Quoi qu'il en soit, cette pratique est déplorable, pour ne pas dire honteuse, et il faut y renoncer. J'ai donc l'honneur de soumettre à l'Assemblée nationale l'examen d'une mesure ayant pour but de déclarer législativement, sinon constitutionnellement :

Que tout emprunt public sera désormais temporaire et ne chargera le Grand Livre que du capital effectivement touché par le Trésor.

Si les circonstances sont difficiles, l'intérêt de nos emprunts subordonnés à cette mesure sera élevé; mais, en réservant pour le débiteur la faculté, de droit commun, de rembourser son créancier au pair et à volonté, de nouveaux emprunts feront rentrer nos fonds publics dans les conditions les plus avantageuses du crédit, pour y rester jusqu'à parfait remboursement. De cette manière, d'ailleurs, on épargnera à l'État la responsabilité des anciennes conversions,

qui n'étaient, en somme, qu'une violation du principe essentiellement réciproque des contrats.

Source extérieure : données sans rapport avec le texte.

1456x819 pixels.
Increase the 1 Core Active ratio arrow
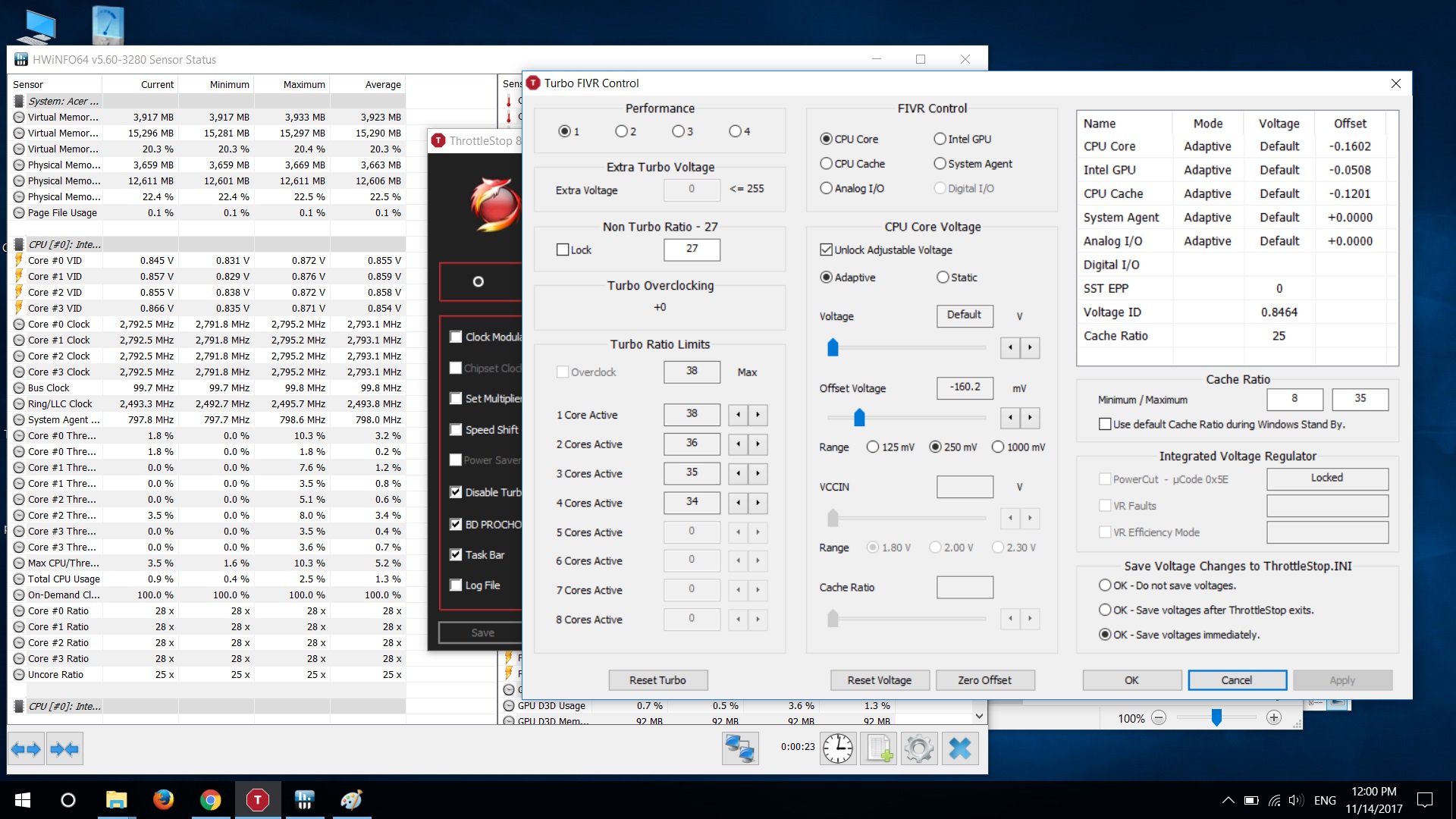758,415
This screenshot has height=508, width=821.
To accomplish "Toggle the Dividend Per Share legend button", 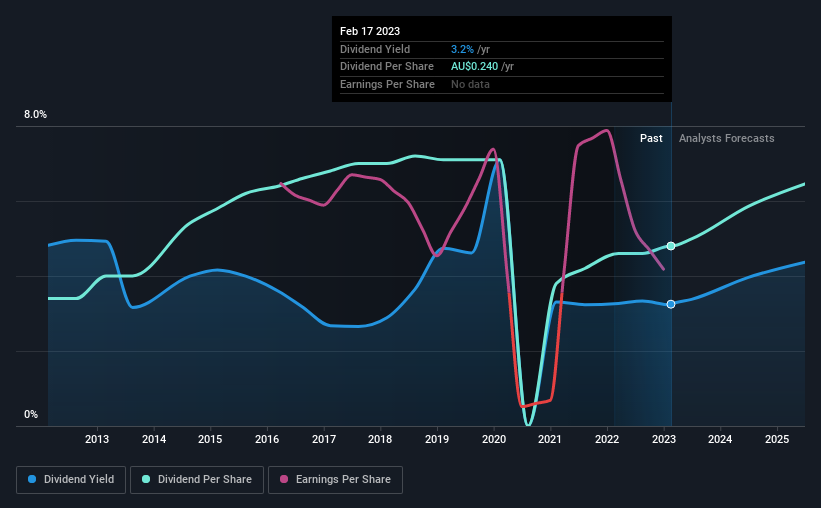I will pos(197,480).
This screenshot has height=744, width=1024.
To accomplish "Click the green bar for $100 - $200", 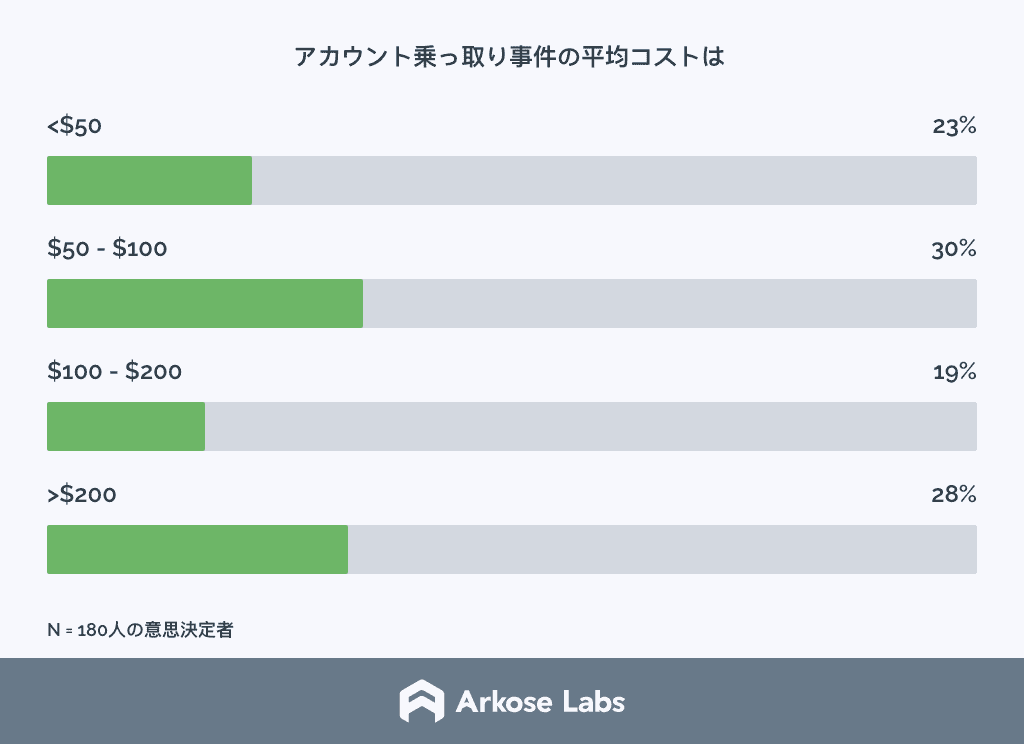I will tap(126, 427).

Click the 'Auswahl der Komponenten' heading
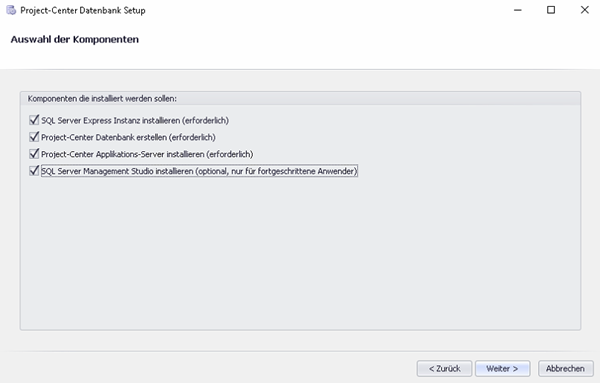tap(75, 39)
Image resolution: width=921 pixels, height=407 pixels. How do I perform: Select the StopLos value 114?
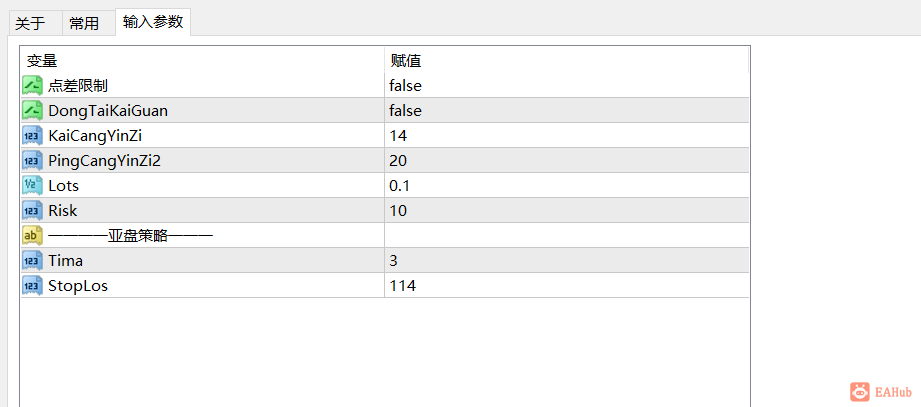(567, 285)
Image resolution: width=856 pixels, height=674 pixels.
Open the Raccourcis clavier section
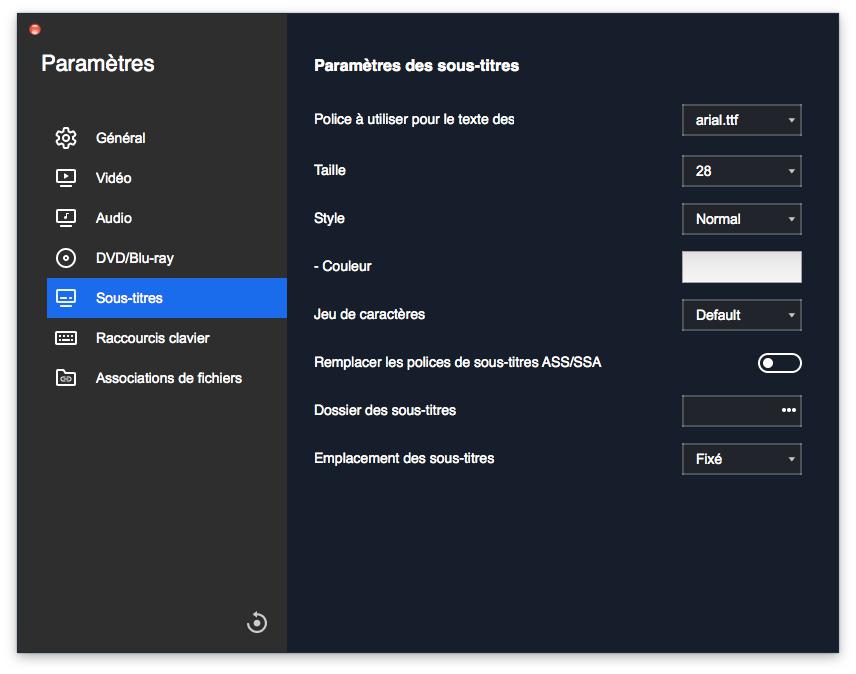point(152,338)
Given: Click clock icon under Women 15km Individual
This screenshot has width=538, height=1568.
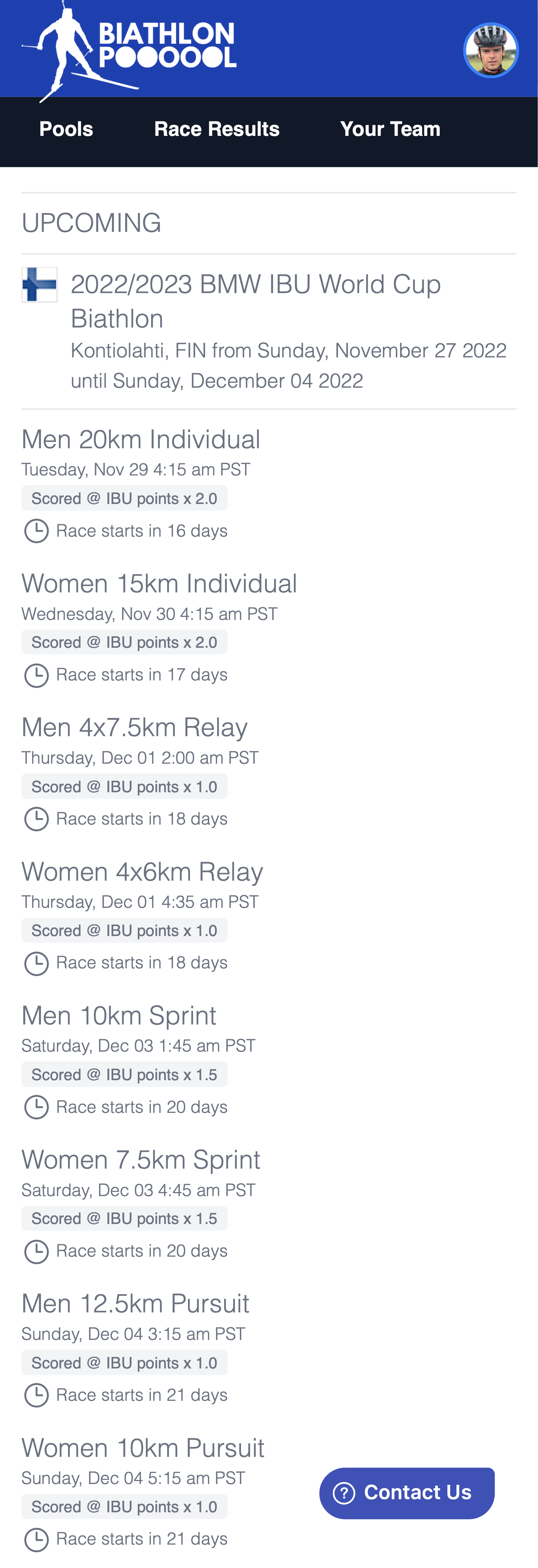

Ce système d'emprunt aura encore l'avantage incalculable de mettre un frein aux spéculations aléatoires de la Bourse, en ce sens qu'il amoindrira considérablement l'élasticité provocatrice des cours de la rente. Il y a quelques jours notre 3 0/0 était à 50. Il pourrait monter jusqu'à 100. Le champ de ses variations s'étend done de 50 à 100. Quel appas pour la spéculation! Le 4 1/2 n'est pas descendu au-dessous de 75. Le champ de ses variations est, par conséquent, moins étendu de moitié. On a souvent demandé à quoi tient la faveur dont jouit le 3 0/0 sur le marché des fonds publics; cette différence l'explique suffisamment.

A l'exception des joueurs malhonnêtes, tout le monde gagnerait à ce que l'aléa des opérations de bourse diminuât, et la moralité publique y gagnerait énormément.

Les gros banquiers, souscripteurs ordinaires des emprunts publics, pourraient sculs entraver aujourd'hui la réforme que je propose; mais on triompherait de leur résistance, dût-on pour cela leur accorder momentanément un plus gros intérêt; peut-être, au besoin, pourrait-on se passer de leur concours. L'empire tombé s'en passait, et, certes, il ne devait cette bonne fortune ni à sa prudence ni à sa moralité.

D'ailleurs, il n'est pas dit que les gros banquiers soient incapables de générosité et de dévouement au progrès. D'ailleurs aussi, pour un d'eux qui se refuserait à la réforme, cent petits se montreraient disposés à l'accueillir. D'ailleurs enfin, en signalant à l'opinion les motifs égoïstes de leur résistance, on éveillerait chez eux des craintes salutaires qui devraient bien inspirer aujourd'hui tous les hommes politiques. Le temps vient, il faut l'espérer, où l'opinion publique, plus éclairée et plus soucieuse de ses vrais intérêts, pèsera d'un poids sérieux et efficace sur les actions de ceux qui peuvent tant pour le malheur de l'humanité.

Il appartient à une Assemblée véritablement nationale de prendre l'initiative d'une réforme que réclament de concert l'intérêt général, la légalité et la morale, ces trois fondements universels de la prospérité des peuples.

Ramener ensuite toute la dette à ce système d'économie et de loyauté ne serait pas impossible; ce serait même opportun; mais c'est une question qu'il faut réserver pour le moment.